Saturday, February 7, 2009

No Place Like Home - Amira Hass

Stories of the horrors that befell entire Palestinian families during the war

Haaretz, February 7, 2009 - Within seconds A'amer al-Dayeh lost his parents, two sisters, three sisters-in-law, three brothers and 12 of their children. The youngest, Sansabeel, was 3 months old. The oldest, Ali, was 11. It happened on January 6, when an Israeli plane bombed Dayeh's house between 5:30 and 6 A.M. He is now living with relatives, his home destroyed. For four years he lived in the West Bank, where he studied education at An-Najah National University in Nablus, and worked in a Palestinian Authority security agency under Yasser Arafat. For a month in 2002 he was trapped with the Palestinian leader in the Muqata in Ramallah during the Israeli siege on the PA headquarters.

On the morning of Tuesday, January 6, during the 60th hour of the Israel Defense Forces' ground offensive, soldiers had already deployed among the houses in the southernmost section of the Zeitoun neighborhood, a few kilometers from where Dayeh lived, and from which the frightening noises of explosions and gunfire emanated for two days.

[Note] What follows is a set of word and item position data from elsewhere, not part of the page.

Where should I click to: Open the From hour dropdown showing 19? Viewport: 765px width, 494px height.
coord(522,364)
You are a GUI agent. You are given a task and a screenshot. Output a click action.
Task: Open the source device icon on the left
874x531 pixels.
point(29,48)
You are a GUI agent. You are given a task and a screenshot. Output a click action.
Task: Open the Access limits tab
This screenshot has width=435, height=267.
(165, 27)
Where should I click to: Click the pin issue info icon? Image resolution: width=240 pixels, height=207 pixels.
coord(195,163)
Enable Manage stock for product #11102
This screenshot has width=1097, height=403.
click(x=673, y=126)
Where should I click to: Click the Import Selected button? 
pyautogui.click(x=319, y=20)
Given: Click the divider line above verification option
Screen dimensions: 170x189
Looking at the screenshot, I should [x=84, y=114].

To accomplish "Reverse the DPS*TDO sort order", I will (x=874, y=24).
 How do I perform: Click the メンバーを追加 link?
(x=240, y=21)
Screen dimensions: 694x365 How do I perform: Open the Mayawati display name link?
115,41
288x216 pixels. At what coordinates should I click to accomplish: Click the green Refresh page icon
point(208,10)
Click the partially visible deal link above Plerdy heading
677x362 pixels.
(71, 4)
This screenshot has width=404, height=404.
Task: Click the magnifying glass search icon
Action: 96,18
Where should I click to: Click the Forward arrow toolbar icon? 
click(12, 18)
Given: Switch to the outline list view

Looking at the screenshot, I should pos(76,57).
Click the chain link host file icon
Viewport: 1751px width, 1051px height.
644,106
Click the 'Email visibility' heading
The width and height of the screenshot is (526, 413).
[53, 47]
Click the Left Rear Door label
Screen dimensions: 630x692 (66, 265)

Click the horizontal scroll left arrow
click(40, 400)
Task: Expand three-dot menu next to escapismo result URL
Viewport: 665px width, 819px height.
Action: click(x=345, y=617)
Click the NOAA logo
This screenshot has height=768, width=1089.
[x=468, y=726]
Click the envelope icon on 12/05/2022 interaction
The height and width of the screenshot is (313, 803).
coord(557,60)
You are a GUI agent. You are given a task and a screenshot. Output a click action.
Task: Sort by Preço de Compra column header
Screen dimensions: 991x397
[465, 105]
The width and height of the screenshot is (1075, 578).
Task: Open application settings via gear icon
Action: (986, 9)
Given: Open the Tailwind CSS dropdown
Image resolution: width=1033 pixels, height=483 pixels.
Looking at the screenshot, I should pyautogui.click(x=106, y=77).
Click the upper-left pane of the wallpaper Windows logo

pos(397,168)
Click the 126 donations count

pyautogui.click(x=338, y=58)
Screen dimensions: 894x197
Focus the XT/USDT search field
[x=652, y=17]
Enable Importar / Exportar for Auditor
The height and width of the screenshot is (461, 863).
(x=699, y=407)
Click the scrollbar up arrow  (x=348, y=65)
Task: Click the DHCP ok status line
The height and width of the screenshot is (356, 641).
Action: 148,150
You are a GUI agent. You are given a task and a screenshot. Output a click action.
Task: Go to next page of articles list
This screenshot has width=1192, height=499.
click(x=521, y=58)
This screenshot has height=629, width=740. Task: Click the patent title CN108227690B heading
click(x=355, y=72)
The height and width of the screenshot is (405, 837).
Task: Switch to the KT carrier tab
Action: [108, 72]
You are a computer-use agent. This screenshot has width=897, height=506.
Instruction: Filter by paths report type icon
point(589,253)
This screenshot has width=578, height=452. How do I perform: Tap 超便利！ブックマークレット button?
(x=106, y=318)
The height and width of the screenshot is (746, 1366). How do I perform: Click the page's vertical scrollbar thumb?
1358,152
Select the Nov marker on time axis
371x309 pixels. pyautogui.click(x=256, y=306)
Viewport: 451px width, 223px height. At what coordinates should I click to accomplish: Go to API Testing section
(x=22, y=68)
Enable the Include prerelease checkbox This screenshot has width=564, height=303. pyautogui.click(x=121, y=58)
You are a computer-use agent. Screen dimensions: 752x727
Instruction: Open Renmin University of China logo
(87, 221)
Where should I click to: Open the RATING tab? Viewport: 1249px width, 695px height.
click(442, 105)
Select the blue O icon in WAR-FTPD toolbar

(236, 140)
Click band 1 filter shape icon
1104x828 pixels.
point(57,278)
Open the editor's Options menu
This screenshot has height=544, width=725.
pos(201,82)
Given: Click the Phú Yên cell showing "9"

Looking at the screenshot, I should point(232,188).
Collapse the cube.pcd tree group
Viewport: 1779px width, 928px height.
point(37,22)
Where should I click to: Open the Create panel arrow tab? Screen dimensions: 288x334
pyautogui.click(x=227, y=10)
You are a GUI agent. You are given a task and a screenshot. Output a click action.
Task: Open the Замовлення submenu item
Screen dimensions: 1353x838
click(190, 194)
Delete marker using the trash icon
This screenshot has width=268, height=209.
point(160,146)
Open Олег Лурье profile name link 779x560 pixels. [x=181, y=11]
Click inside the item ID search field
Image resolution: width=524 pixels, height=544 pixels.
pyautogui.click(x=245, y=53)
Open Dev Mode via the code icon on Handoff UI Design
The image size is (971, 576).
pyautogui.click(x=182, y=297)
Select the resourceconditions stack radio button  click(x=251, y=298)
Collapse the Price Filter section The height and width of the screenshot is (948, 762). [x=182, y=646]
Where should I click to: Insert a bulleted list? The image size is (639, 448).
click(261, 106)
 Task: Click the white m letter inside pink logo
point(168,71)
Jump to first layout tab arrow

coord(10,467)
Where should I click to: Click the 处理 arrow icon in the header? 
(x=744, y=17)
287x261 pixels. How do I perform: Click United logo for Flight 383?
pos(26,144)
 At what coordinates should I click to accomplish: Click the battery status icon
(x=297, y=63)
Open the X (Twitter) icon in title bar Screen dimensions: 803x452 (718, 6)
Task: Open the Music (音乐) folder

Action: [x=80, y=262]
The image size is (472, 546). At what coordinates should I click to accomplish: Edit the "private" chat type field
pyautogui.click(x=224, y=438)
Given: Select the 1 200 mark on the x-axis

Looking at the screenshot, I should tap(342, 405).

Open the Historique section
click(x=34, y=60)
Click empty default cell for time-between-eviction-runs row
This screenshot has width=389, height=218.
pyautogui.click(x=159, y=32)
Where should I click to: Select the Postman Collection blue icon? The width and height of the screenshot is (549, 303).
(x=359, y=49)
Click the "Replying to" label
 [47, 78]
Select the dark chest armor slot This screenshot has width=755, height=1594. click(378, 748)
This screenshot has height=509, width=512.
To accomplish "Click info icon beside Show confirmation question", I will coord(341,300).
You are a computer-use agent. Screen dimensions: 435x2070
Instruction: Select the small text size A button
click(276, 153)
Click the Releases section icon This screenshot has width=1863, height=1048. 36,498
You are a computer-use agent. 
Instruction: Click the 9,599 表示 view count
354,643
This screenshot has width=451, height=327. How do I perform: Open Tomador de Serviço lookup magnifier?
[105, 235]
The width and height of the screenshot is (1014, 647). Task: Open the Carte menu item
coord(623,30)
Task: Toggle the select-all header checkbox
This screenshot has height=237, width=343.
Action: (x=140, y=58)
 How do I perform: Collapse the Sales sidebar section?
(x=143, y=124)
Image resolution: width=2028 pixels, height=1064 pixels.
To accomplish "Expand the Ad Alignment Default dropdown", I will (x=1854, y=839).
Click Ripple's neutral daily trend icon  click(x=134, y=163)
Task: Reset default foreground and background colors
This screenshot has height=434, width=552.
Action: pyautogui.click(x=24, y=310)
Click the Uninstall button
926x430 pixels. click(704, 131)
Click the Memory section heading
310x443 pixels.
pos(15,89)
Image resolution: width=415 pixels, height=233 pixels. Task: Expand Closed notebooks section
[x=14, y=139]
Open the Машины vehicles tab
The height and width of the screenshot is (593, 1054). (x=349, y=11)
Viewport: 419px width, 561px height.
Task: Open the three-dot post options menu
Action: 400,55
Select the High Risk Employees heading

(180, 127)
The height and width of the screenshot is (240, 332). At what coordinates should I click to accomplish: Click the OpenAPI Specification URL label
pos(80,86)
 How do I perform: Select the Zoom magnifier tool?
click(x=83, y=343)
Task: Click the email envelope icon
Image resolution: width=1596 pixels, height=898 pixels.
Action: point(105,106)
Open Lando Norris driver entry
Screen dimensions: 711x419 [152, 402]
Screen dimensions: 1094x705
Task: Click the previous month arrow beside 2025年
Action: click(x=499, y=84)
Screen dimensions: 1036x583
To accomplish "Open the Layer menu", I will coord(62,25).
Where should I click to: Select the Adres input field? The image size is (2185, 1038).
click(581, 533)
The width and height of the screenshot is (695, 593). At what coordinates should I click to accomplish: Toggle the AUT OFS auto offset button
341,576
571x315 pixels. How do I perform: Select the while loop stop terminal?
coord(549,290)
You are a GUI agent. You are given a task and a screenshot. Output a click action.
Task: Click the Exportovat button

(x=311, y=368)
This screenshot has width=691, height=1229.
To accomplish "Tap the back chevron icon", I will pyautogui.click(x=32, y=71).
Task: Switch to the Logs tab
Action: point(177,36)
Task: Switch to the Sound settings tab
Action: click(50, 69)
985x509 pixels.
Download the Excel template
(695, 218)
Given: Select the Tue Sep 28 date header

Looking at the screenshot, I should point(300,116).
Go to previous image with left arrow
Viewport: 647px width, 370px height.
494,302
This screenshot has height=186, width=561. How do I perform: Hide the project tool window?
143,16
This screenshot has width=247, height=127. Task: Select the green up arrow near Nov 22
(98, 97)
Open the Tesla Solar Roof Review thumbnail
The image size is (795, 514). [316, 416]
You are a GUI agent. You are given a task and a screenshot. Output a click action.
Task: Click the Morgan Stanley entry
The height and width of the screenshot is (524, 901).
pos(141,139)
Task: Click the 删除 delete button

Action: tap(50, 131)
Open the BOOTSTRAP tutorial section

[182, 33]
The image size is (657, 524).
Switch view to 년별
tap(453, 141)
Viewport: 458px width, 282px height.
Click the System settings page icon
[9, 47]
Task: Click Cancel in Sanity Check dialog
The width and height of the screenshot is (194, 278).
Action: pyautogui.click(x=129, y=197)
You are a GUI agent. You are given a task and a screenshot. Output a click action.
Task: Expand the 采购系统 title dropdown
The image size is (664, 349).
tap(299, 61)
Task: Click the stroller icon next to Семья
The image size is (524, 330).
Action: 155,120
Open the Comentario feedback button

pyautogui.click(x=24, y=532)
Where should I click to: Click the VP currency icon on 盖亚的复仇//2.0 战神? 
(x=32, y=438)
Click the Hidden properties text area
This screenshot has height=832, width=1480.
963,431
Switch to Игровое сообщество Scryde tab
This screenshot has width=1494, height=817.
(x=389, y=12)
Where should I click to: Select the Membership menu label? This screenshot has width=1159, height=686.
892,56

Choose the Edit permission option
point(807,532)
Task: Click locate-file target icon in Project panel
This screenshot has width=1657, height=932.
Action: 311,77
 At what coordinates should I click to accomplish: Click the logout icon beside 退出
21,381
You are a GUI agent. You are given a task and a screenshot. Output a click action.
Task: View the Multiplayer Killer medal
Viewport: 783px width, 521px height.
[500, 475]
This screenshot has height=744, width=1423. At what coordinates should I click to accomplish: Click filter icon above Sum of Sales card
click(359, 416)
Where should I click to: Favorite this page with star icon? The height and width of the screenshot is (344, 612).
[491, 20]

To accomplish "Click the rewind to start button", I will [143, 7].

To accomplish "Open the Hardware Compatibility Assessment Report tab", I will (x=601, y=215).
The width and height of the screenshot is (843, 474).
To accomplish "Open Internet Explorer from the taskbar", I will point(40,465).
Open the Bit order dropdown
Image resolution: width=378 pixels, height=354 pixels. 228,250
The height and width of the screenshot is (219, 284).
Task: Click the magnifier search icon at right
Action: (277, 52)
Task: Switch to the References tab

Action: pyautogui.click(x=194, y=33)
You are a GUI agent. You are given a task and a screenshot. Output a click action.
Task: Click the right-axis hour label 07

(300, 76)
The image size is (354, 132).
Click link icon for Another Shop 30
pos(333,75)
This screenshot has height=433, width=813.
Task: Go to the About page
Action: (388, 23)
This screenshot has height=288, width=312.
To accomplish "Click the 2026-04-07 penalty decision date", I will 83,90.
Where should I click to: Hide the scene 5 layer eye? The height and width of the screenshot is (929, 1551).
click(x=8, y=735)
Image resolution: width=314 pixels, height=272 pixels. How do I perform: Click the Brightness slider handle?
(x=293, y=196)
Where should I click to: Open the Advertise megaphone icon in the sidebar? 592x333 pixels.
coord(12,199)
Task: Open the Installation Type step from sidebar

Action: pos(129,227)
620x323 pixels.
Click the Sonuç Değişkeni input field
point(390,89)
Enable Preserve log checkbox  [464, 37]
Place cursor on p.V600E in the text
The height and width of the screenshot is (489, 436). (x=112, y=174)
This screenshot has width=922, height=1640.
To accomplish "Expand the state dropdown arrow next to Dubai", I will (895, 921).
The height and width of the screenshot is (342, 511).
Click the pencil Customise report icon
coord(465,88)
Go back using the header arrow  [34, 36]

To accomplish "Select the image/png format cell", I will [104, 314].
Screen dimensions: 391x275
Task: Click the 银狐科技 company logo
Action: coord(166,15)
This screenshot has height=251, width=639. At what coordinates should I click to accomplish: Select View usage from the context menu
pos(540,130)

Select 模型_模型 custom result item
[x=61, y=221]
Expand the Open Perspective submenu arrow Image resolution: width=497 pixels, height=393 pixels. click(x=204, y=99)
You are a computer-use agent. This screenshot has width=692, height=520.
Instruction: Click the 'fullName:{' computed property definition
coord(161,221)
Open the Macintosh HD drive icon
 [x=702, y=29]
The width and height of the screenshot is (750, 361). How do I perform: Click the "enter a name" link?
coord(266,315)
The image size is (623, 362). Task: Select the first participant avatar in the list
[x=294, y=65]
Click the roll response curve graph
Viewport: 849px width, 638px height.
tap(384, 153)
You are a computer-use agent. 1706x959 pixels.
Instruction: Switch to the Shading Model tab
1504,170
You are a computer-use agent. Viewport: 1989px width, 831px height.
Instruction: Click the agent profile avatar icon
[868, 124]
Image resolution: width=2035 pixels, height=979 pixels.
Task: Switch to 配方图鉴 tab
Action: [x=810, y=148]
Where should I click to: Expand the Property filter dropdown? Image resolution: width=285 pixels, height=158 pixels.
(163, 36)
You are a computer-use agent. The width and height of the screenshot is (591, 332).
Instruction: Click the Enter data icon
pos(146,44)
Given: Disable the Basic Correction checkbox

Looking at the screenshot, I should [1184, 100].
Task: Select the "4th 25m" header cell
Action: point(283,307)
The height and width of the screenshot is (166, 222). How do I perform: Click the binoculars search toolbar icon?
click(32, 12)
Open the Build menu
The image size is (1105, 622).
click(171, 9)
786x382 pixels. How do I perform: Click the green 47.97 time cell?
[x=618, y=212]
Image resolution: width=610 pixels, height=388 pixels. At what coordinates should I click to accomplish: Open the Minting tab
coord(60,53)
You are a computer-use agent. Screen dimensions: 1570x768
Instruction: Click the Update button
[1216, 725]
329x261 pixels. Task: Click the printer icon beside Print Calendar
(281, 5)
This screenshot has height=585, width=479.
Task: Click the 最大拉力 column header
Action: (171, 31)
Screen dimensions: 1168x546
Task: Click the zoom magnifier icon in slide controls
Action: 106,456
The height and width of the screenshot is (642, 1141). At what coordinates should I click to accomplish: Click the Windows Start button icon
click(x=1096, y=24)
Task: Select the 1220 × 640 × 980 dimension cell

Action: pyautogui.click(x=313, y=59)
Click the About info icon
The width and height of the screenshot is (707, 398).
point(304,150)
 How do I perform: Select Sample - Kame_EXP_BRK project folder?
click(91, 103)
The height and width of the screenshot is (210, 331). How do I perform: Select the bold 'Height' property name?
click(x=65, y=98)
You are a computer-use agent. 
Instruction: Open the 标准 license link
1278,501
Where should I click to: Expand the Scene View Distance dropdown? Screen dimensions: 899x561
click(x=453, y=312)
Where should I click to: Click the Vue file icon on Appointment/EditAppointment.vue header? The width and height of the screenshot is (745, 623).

Many people started to flee.

On the narrow, densely built-up street, a rumor spread that the IDF was going to bombard the house of the Dayehs' neighbors and that the Red Cross had informed the family. Local residents, including the Dayehs, left their homes in a panic and started heading west. But then someone called the Red Cross, which said there was no talk of any such action, "and everyone went back, including our family."